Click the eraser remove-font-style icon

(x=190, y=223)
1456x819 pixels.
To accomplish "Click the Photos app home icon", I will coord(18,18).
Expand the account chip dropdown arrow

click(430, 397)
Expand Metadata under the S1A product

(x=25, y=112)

Directions:
Could you print all of the data above once more, unaltered?

Solution to the exercise:
Click the eraser remove-font-style icon

(x=190, y=223)
1456x819 pixels.
To accomplish "Click the Photos app home icon", I will coord(18,18).
Expand the account chip dropdown arrow

click(430, 397)
Expand Metadata under the S1A product

(x=25, y=112)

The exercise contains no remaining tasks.